Грузия. Антироссийская и антирусская риторика современной официальной истории сочетается с возвеличиванием национального культурно-исторического опыта и подчеркиванием его «мирового значения». Утверждается, что «начавшееся вхождение Грузии в лоно международной политики» в качестве самостоятельного субъекта основано на том вкладе, который внесла страна

«в сокровищницу общечеловеческой культуры». При этом исторические и культурные достижения России оцениваются как гораздо менее значимые, на фоне которых виден «очевидный приоритет» Грузии и грузин «как страны и народа с более древними традициями государственности».

История, трактуемая в соответствии «с текущим моментом», питает современную официальную грузинскую идеологию, использующую для обоснования избранного руководством страны западного вектора развития антисоветизм и явную русофобию. Все это меняет профессиональное историческое знание, ведя его по пути десциентизации.

Армения. Практически полное отсутствие русофобии и рос-сиефобии является отличительной особенностью сегодняшнего состояния исторического знания в Армении. Пожалуй, еще только в Белоруссии мы встречаем эту же редкую особенность. Среди тем, преобладающих в армянском историческом знании, - четыре основные: древность и исключительность армянской истории и культуры, первородство армянского христианства, геноцид армян 1915-1922 гг. и, конечно, карабахский конфликт.

Белоруссия. В Белоруссии есть некоторое число историков, для которых характерно негативное прочтение истории российско-белорусских отношений, что, кстати, свидетельствует о наличии свободы слова в стране. Присутствуют темы критики «москвоцен-тричной истории» встречается попытка «удревнить» историю белорусской государственности и начать ее с Полоцкого княжества как якобы самостоятельного и независимого от Киевской Руси государства. Но это лишь единичные публикации. В отличие от других государств, здесь это не тенденция. Белорусские учебники по истории, как правило, дают сбалансированную оценку российско-белорусских отношений. Исключительно уважительное отношение сохраняется к совместной борьбе белорусов и русских (а чаще - всего советского народа) в годы Великой Отечественной войны. В отличие от многих других постсоветских государств, в Белоруссии нет никакой войны с памятниками и могилами. В отношении советской эпохи преобладают взвешенные оценки, с признанием для Белоруссии существенных приобретений, в том числе территориальных. В целом лицо современного исторического знания в Белоруссии определяет умеренность критического настроя, компромиссность в оценках проблемных ситуаций и самодостаточность белорусского этнического самосознания, не нуждающаяся для самоутверждения в поиске врага.
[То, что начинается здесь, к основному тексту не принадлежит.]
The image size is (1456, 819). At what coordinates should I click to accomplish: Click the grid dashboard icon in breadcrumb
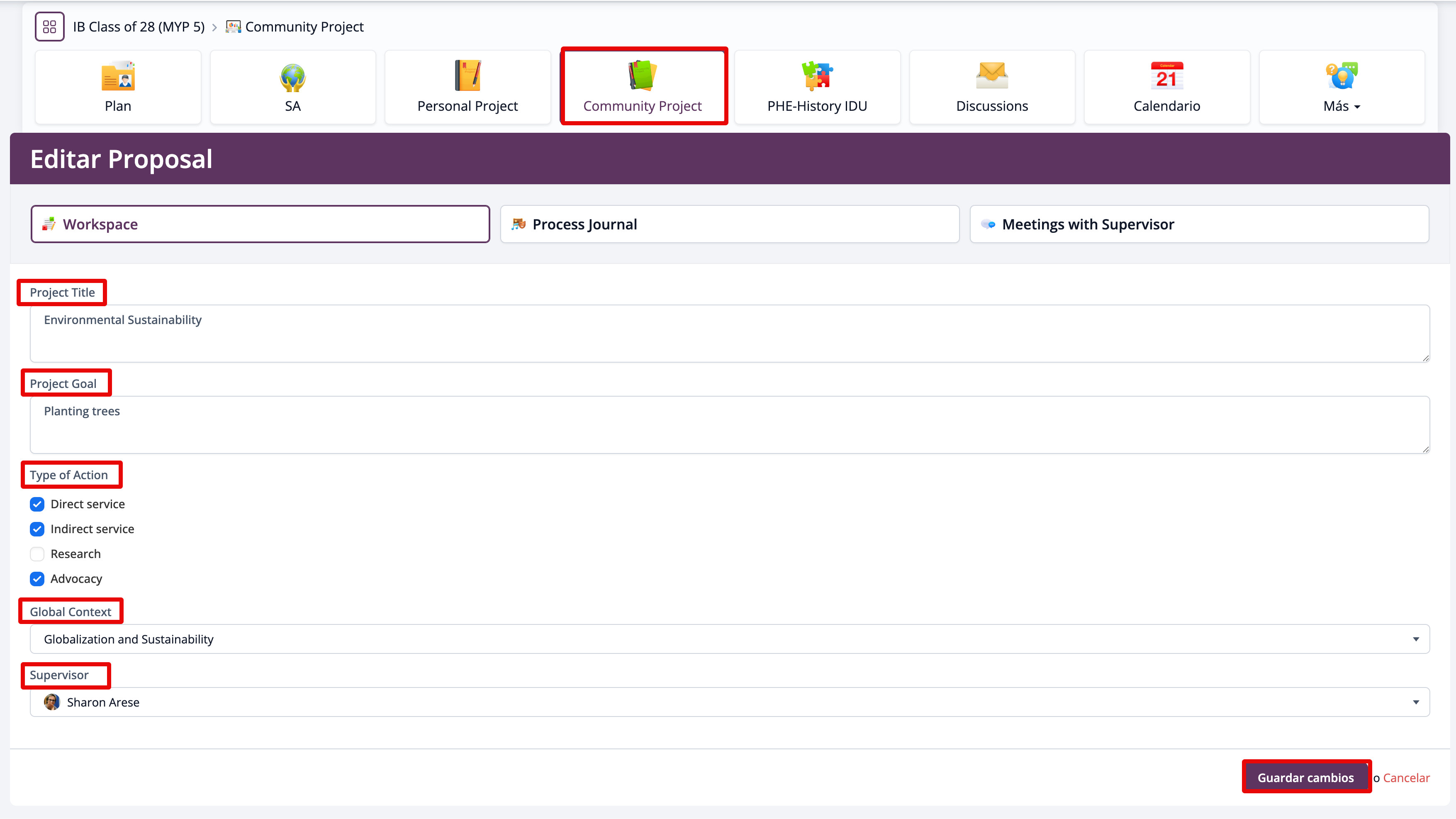(x=50, y=27)
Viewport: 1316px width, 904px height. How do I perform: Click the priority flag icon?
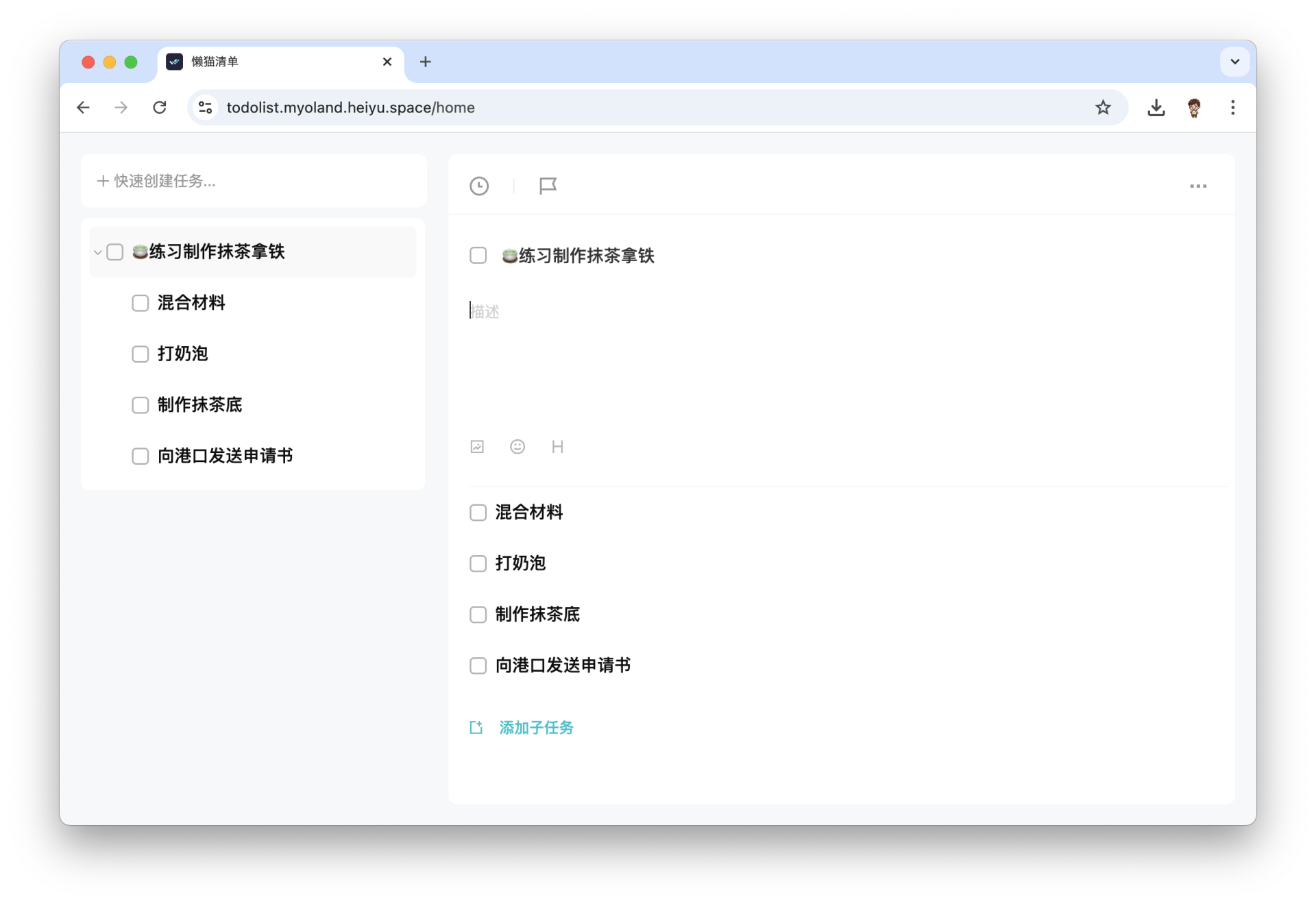548,186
Молдавия. В Молдавии сегодня изучают не собственную историю, а историю румын. Общих постулатов несколько: все, что связано с Румынией и румынами, идеализируется, с Россией же -негативизируется. Все трактуется в соответствии с этой примитивной схемой. Например, маршал Антонеску, которого Гитлер лично благодарил за радикальное решение еврейского вопроса, оказывается большим либералом и демократом. Вторая мировая война препарируется соответствующим образом. Так, в учебнике «История румын. Новейшее время» сказано, что молдаване из Трансни-стрии (так называют Приднестровье в Кишиневе) подвергались «гнету русских». Румыния оказалась в одной связке с Гитлером, «находясь между двумя империями, лишившись поддержки западных стран. Таким образом, она становилась возможным объектом нападения как со стороны СССР, так и со стороны других соседних стран, территориальной целостности стала угрожать реальная опасность».

Латвия, Эстония, Литва. Согласно программе, утвержденной Министерством образования и науки Латвии, Россия рассматривается лишь в контексте мировой истории и «очень фрагментарно». При описании времени, предшествующего Второй мировой войне, акцент в учебниках делается не на Мюнхенских соглашениях, а на пакте Молотова - Риббентропа. Период с 1940 по 1991 г. называется в книге «оккупационным», а легионеры СС объявлены «борцами за свободу своей страны». Восемь столетий отношений между Эстонией и Россией в учебниках рисуются как постоянная череда войн и нашествий, в которых маленькая Эстония всегда выступала стороной страдающей. За перечислением сожженных городов, убитых крестьян, разоренных хозяйств в сознании эстонского школьника вырисовывается многовековой конфликт и формируется убеждение, что геополитические и культурные корни этого конфликта никуда не исчезли. Естественным выводом, целенаправленно сформированным в мозгах людей, усвоивших такую историю, является требование призвать к ответственности «эту ужасную Россию». На это с готовностью реагируют власти. Так, правительство Латвии готовится выставить России счет за годы коммунизма. Для подсчета «ущерба» создана специальная комиссия с ежегодным бюджетом в 200 тыс. латов (400 тыс. долл.). К 2010 г. они должны определиться с суммой. Пока же называется предварительная сумма в 60-100 млрд. долл., в то время как весь государственный бюджет Латвии составляет в долларовом эквиваленте примерно 5 млрд. долл. Претензии других прибалтийских

стран оказались скромнее. Литва требует от РФ 20 млрд. долл. компенсации «за ущерб, нанесенный советской оккупацией». Эстония ограничилась 4 млрд.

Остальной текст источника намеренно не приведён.